Divenne sacerdote diocesano e segretario particolare di Mons. Nava, vescovo di Brescia. Accompagnando il vescovo nelle visite pastorali, ebbe modo di vedere coi suoi occhi gli stenti delle famiglie povere, nelle valli al nord di Brescia. Più ancora, constatò i penosi disagi in cui, nella stessa città, vivevano come randagi tanti bambini, adolescenti e giovani. Molti di loro erano orfani di entrambi i genitori: le mamme, morte per comuni malattie e i papà, prima reclutati per gli eserciti napoleonici e poi caduti in guerra.
Davanti a tale panoramica, il giovane prete si sentì spronato a fare qualcosa per la gioventù povera, “porzione – così la definisce – predileta dal Signore”. Con il consenso del vescovo diede inizio a un oratorio, ove accoglieva proprio i ragazzi più bisognosi e macilenti. Più tardi organizzò un istituto per interni, dove ogni ragazzo accolto “ritrovasse la famiglia che aveva perduto o trovasse quella che mai aveva avuto”. Dedicò tutta la vita all’educazione e formazione umana e cristiana di centinaia di giovani, i quali, raggiunta l’età di circa vent’anni, lasciavano l’istituto arricchiti da una sufficiente istruzione basica e soprattutto da un mestiere – oggi si direbbe una professione – che permetteva loro di affrontare la vita in modo autonomo, come cittadini onesti e rispettabili. L’istituto infatti, oltre a disporre di tutto ciò di cui abbisognava un internato, era altresì dotato di svariate officine nelle quali i ragazzi apprendisti erano guidati da educatori specializzati per ogni tipo di mestiere. Gli alunni erano popolarmente e simpaticamente conosciuti come “artigianelli” e anche il complesso educativo sarebbe stato segnalato, più tardi, come “Istituto Artigianelli Pavoniani”. Tra le diverse professioni che venivano insegnate, la più importante era la grafica, nella quale lo stesso Padre Pavoni si impegnò personalmente e che più tardi si sarebbe configurata e specializzata nella attuale Editrice Ancora.
Nell’ultimo decennio della sua vita, Padre Lodovico si prese a cuore anche l’educazione dei sordi (sordomuti), ai quali dedicò un’altra casa fuori città, con tenuta agricola.
Mi piace dire che Lodovico Pavoni è un santo facile da imitarsi, perché di straordinario non ha fatto altro che utilizzare i suoi beni e i talenti della sua personalità soltanto per fare del bene ai ragazzi poveri e in situazione di abbandono. Vedeva in loro la figura di Gesù, rispettandone la dignità e portandoli ad essere rispettati anche dagli altri. E voleva che i suoi religiosi dessero continuità, in altre parti dell’Italia e del mondo, ad opere simili a quelle fondate e guidate da lui. Oggi, a quasi due secoli di distanza, tocca a noi realizzare gli ideali da lui sognati, dedicandoci ai poveri in generale, ma specialmente ai ragazzi e giovani in situazioni di indigenza, abbandono o estremo bisogno.

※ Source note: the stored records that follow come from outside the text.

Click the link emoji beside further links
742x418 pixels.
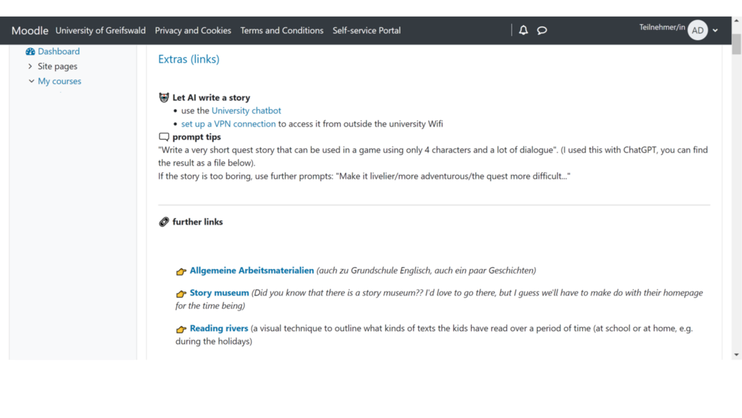(x=164, y=222)
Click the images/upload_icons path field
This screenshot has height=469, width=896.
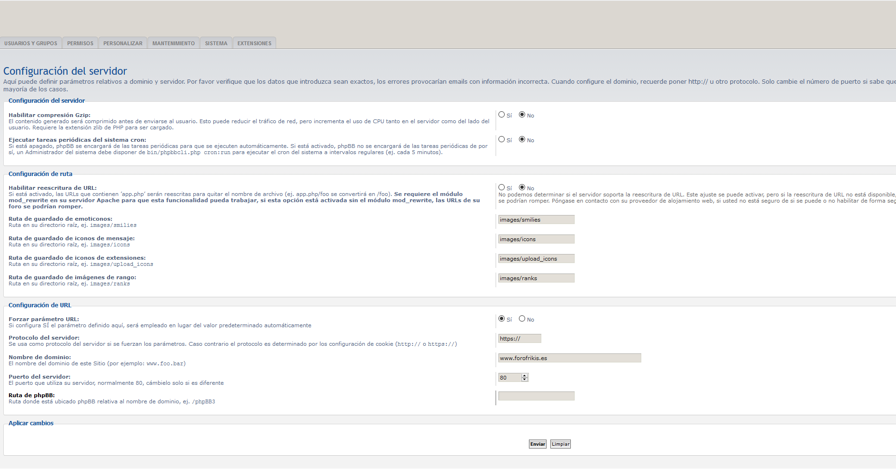pyautogui.click(x=536, y=259)
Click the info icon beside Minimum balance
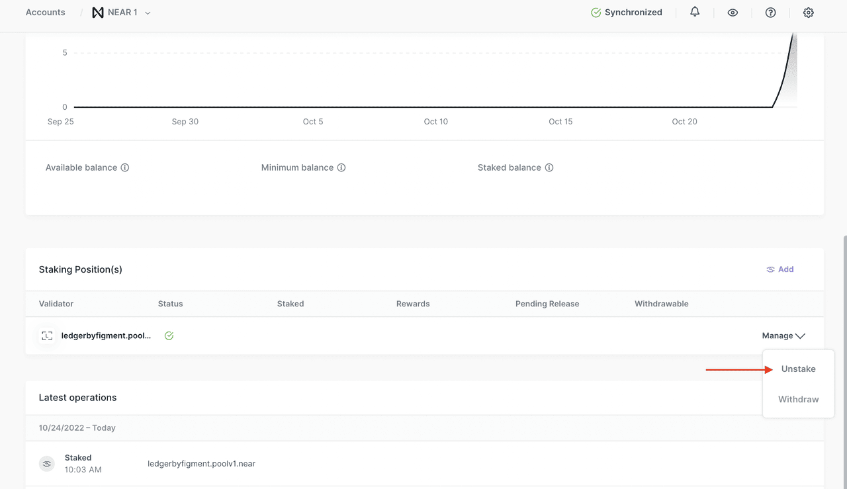The width and height of the screenshot is (847, 489). [x=341, y=168]
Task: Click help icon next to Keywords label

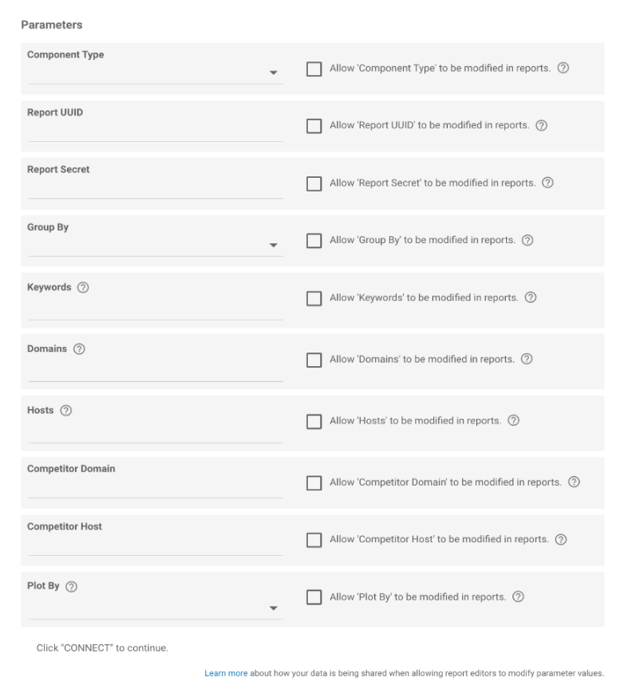Action: (83, 288)
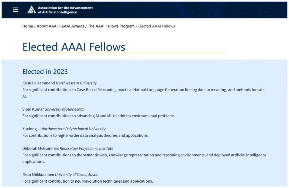Click the name Risto Miikkulainen
The width and height of the screenshot is (289, 188).
(x=38, y=174)
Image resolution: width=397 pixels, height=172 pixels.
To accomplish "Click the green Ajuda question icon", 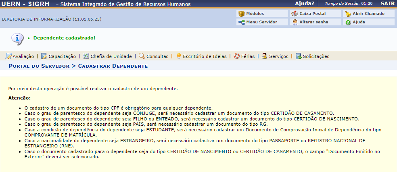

Prossimi alle festività di fine anno, mi diletto a pensare come San Lodovico Pavoni soleva festeggiare il Natale. Di certo lo trascorreva coi suoi ragazzi, perché privi della loro famiglia naturale. Ogni anno ne aveva di nuovi, entrati a sostituire i più grandi, già usciti e dediti ormai al loro lavoro e al sostegno delle loro famiglie. Di sicuro, quei giorni natalizi erano festeggiati con frugalità, ma straripavano di valori religiosi e di intenso amore per i giovani ospiti dell’Istituto. Che abbia qualcosa da suggerire, Padre Pavoni, anche per le nostre attuali celebrazioni del Natale, così contagiate dalla mentalità consumista?
Vi auguro dunque, che il Natale di quest’anno sia meno egoista, più essenziale, più cristiano, più generoso e preoccupato per le svariate povertà che affliggono, ancor oggi, grandi porzioni dell’umanità.
In Cristo Gesù, Buon Natale e saluti cordiali a tutti.